August 22 in Science Fiction and Fantasy
Ray Bradbury
Ray Bradbury (August 22, 1920 – June 5, 2012), was one of the few science fiction writers to break out and enjoy mass market appeal. His novel Fahrenheit 451 (1953) and story collections The Martian Chronicles (1950) and The Illustrated Man (1951) are his best known work, all of which were adapted to either film or television.
Bradbury was born in Waukegan, Illinois. His middle name Douglas was given in honor of Douglas Fairbanks. He was descended from Mary Bradbury, one of the victims of the Salem witch trials of 1692. His father went to high school with Jack Benny.
He idealized his childhood home as “Green Town, Illinois,” which serves as the setting of both Dandelion Wine and Something Wicked This Way Comes. The family moved to Tuscon and then to Los Angeles as his father pursued employment during the Great Depression. Bradbury learned to sneak into the local movie theater and pursued star autographs, haunting the famous Brown Derby restaurant to watch the stars go in and out.

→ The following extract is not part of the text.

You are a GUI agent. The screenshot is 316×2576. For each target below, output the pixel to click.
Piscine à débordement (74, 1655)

Bradbury’s artistic interests started young. He collected and drew comic strips, and began writing unauthorized sequels to Edgar Rice Burroughs’ Mars novels on a toy typewriter at the age of thirteen. He was initially unsuccessful as a writer: of the twenty stories he wrote in one semester of high school, all were rejected for publication in the senior class annual.

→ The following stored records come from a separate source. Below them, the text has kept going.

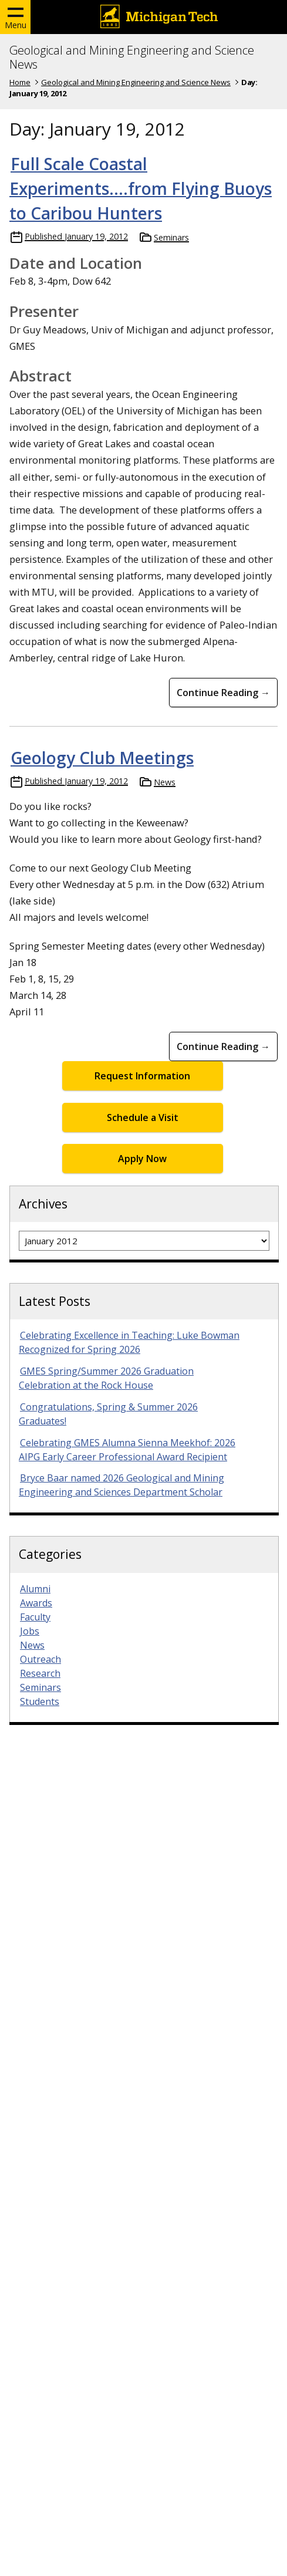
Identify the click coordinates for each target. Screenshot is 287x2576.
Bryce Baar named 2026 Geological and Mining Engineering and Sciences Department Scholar (121, 1484)
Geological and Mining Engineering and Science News (131, 57)
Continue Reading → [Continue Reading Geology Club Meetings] (223, 1046)
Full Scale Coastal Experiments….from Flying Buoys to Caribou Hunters (140, 188)
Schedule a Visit (142, 1117)
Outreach (40, 1659)
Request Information (142, 1075)
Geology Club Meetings (102, 758)
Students (39, 1701)
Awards (36, 1602)
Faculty (35, 1617)
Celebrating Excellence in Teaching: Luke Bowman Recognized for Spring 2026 (129, 1342)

He joined the Los Angeles Science Fiction League (LASFL) in 1937 and worked on the club fanzine Imagination! Fan historian Harry Warner Jr. wrote, “He played the violin poorly, thought Astounding was the best prozine, and thought of his own nose as an object that would pass for a cabbage with the light behind him.” Forrest J. Ackerman funded Bradbury’s fanzine Futuria Fantasia, which contained stories by Robert Heinlein, Henry Kuttner, Emil Petaja, and H. Rider Haggard as well as covers by Hannes Bok. He was known in LASFL for his imitations of FDR, W. C. Fields, and Fred Allen, and claimed to be friends with Jack Benny.

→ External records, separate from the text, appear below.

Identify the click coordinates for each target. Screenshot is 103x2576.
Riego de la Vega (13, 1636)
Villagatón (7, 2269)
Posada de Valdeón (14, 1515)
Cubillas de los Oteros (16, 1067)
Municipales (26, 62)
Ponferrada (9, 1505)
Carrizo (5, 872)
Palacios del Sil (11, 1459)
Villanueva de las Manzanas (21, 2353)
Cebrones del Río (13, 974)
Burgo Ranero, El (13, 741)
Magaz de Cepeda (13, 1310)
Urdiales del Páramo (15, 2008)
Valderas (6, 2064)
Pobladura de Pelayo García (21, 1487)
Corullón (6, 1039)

In 1941, Bradbury made his first professional sale to Super Science Stories, the first of three that year. In the next 20 years, he would publish 300 more, moving from the science fiction pulps to slick magazines. In addition to the science fiction, fantasy, and horror that made his reputation, Bradbury wrote for the Burns and Allen radio show and authored the screenplays for It Came From Outer Space, Moby Dick, and numerous television shows.
He married Marguerite McClure in 1947 (the only woman he ever dated) and had four daughters. He never obtained a driver’s license. After a 1999 stroke, he was partially wheelchair-bound, though he continued to attend science fiction conventions until 2009. He died in 2012 at the age of 91.